-------- Dataset content --------

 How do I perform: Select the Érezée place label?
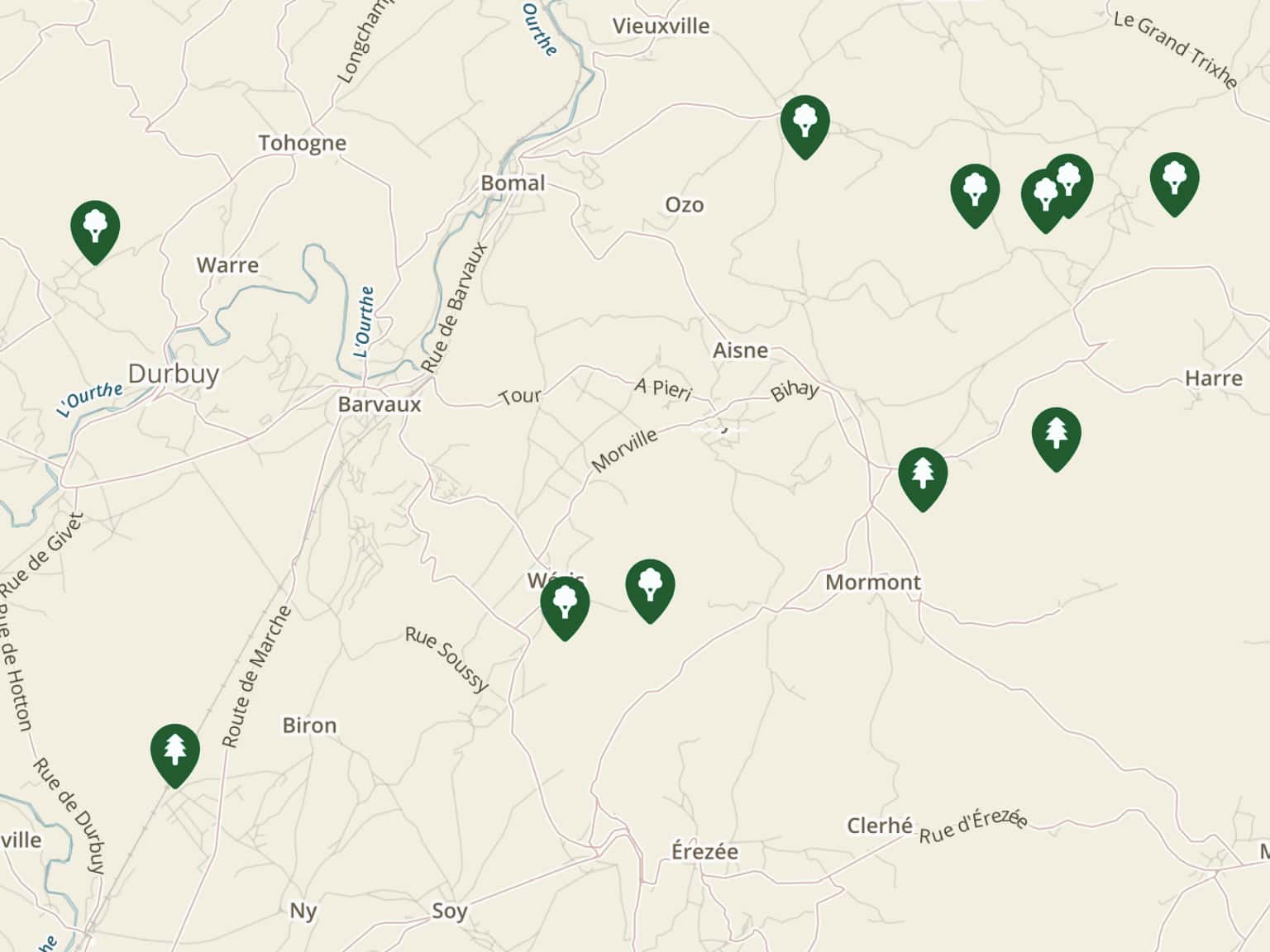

--------
-------- Dataset content --------

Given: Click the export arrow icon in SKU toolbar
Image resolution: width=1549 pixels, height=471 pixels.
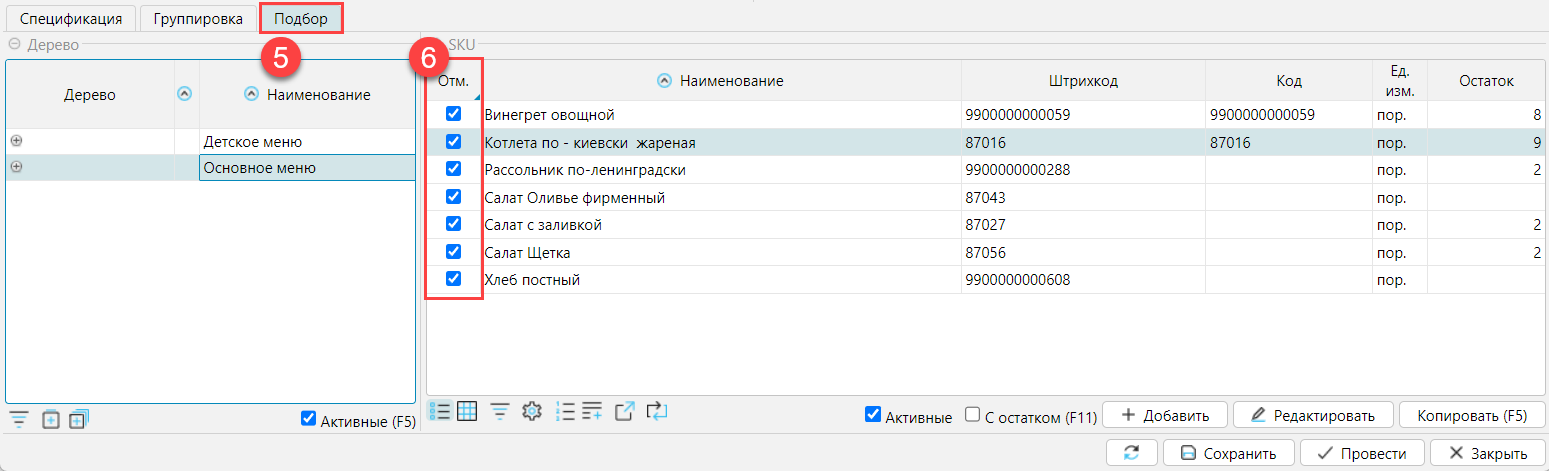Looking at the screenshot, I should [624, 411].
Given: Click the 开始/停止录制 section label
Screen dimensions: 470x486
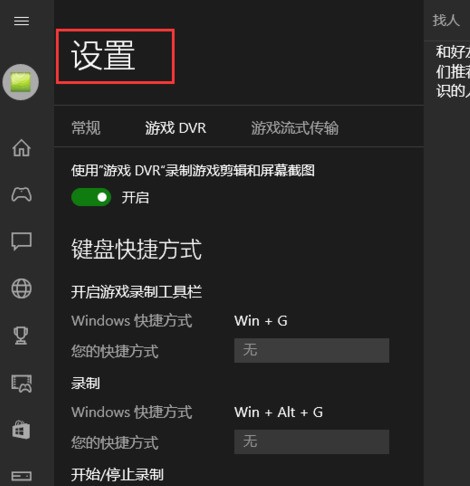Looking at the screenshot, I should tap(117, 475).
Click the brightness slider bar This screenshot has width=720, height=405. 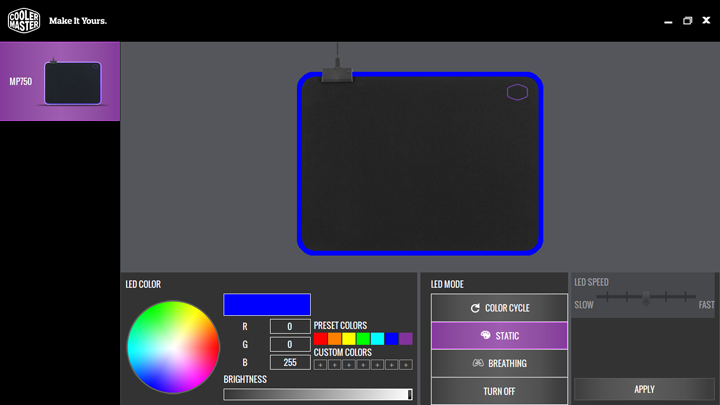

--------

Task goal -
Please return every line in the data that includes the string "label".

Exercise answer -
 How do I perform: Select the Érezée place label?
Given: Click the 开始/停止录制 section label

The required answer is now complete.